*** Begin section ***

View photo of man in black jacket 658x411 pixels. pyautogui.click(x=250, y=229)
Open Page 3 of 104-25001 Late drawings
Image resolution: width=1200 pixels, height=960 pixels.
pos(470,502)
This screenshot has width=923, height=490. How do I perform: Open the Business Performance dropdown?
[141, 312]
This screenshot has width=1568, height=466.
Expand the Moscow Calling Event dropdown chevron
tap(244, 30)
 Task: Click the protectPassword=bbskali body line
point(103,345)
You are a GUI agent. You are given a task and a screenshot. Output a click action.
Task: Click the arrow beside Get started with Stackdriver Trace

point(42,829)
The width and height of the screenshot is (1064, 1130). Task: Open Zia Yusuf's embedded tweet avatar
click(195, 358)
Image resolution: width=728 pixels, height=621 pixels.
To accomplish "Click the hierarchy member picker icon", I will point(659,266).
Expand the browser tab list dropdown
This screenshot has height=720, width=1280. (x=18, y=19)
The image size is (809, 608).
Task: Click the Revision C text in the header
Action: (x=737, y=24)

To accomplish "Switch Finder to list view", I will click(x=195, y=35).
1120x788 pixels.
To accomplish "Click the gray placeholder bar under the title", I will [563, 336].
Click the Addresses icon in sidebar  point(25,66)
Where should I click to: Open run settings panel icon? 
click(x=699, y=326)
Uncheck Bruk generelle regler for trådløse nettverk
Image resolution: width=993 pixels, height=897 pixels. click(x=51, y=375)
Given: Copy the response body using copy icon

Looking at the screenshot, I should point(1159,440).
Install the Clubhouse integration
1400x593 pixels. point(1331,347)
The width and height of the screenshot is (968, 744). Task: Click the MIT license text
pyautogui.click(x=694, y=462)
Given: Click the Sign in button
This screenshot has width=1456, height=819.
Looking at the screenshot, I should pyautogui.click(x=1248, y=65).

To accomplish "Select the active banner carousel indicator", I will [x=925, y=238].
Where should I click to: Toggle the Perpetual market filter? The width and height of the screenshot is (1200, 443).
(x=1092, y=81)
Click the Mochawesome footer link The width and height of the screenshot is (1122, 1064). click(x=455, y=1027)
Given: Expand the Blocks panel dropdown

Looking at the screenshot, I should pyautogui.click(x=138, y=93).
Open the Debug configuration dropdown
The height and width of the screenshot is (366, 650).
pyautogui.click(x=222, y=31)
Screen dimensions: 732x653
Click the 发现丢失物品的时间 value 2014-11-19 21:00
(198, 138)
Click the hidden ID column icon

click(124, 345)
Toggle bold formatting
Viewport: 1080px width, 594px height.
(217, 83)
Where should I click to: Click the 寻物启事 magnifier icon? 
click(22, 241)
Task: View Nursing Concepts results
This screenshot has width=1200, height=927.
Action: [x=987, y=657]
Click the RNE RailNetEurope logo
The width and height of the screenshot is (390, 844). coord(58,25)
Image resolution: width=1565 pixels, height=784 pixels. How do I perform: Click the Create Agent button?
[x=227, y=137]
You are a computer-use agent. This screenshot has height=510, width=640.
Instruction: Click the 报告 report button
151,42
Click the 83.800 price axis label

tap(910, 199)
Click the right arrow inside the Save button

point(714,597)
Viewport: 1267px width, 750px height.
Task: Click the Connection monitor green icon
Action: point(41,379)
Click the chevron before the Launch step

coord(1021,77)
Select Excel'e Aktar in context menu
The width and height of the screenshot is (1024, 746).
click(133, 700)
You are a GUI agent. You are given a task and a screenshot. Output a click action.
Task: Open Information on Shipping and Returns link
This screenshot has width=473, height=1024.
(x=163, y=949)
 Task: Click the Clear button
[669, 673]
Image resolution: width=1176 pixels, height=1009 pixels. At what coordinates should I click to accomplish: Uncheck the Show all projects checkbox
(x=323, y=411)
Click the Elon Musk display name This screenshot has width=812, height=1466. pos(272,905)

*** End section ***

Every record should be printed again exactly as it reads.

(Response to the task)
View photo of man in black jacket 658x411 pixels. pyautogui.click(x=250, y=229)
Open Page 3 of 104-25001 Late drawings
Image resolution: width=1200 pixels, height=960 pixels.
pos(470,502)
This screenshot has width=923, height=490. How do I perform: Open the Business Performance dropdown?
[141, 312]
This screenshot has width=1568, height=466.
Expand the Moscow Calling Event dropdown chevron
tap(244, 30)
 Task: Click the protectPassword=bbskali body line
point(103,345)
You are a GUI agent. You are given a task and a screenshot. Output a click action.
Task: Click the arrow beside Get started with Stackdriver Trace

point(42,829)
The width and height of the screenshot is (1064, 1130). Task: Open Zia Yusuf's embedded tweet avatar
click(195, 358)
Image resolution: width=728 pixels, height=621 pixels.
To accomplish "Click the hierarchy member picker icon", I will point(659,266).
Expand the browser tab list dropdown
This screenshot has height=720, width=1280. (x=18, y=19)
The image size is (809, 608).
Task: Click the Revision C text in the header
Action: (x=737, y=24)

To accomplish "Switch Finder to list view", I will click(x=195, y=35).
1120x788 pixels.
To accomplish "Click the gray placeholder bar under the title", I will [563, 336].
Click the Addresses icon in sidebar  point(25,66)
Where should I click to: Open run settings panel icon? 
click(x=699, y=326)
Uncheck Bruk generelle regler for trådløse nettverk
Image resolution: width=993 pixels, height=897 pixels. click(x=51, y=375)
Given: Copy the response body using copy icon

Looking at the screenshot, I should point(1159,440).
Install the Clubhouse integration
1400x593 pixels. point(1331,347)
The width and height of the screenshot is (968, 744). Task: Click the MIT license text
pyautogui.click(x=694, y=462)
Given: Click the Sign in button
This screenshot has width=1456, height=819.
Looking at the screenshot, I should pyautogui.click(x=1248, y=65).

To accomplish "Select the active banner carousel indicator", I will [x=925, y=238].
Where should I click to: Toggle the Perpetual market filter? The width and height of the screenshot is (1200, 443).
(x=1092, y=81)
Click the Mochawesome footer link The width and height of the screenshot is (1122, 1064). click(x=455, y=1027)
Given: Expand the Blocks panel dropdown

Looking at the screenshot, I should pyautogui.click(x=138, y=93).
Open the Debug configuration dropdown
The height and width of the screenshot is (366, 650).
pyautogui.click(x=222, y=31)
Screen dimensions: 732x653
Click the 发现丢失物品的时间 value 2014-11-19 21:00
(198, 138)
Click the hidden ID column icon

click(124, 345)
Toggle bold formatting
Viewport: 1080px width, 594px height.
(217, 83)
Where should I click to: Click the 寻物启事 magnifier icon? 
click(22, 241)
Task: View Nursing Concepts results
This screenshot has width=1200, height=927.
Action: [x=987, y=657]
Click the RNE RailNetEurope logo
The width and height of the screenshot is (390, 844). coord(58,25)
Image resolution: width=1565 pixels, height=784 pixels. How do I perform: Click the Create Agent button?
[x=227, y=137]
You are a computer-use agent. This screenshot has height=510, width=640.
Instruction: Click the 报告 report button
151,42
Click the 83.800 price axis label

tap(910, 199)
Click the right arrow inside the Save button

point(714,597)
Viewport: 1267px width, 750px height.
Task: Click the Connection monitor green icon
Action: point(41,379)
Click the chevron before the Launch step

coord(1021,77)
Select Excel'e Aktar in context menu
The width and height of the screenshot is (1024, 746).
click(133, 700)
You are a GUI agent. You are given a task and a screenshot. Output a click action.
Task: Open Information on Shipping and Returns link
This screenshot has width=473, height=1024.
(x=163, y=949)
 Task: Click the Clear button
[669, 673]
Image resolution: width=1176 pixels, height=1009 pixels. At what coordinates should I click to accomplish: Uncheck the Show all projects checkbox
(x=323, y=411)
Click the Elon Musk display name This screenshot has width=812, height=1466. pos(272,905)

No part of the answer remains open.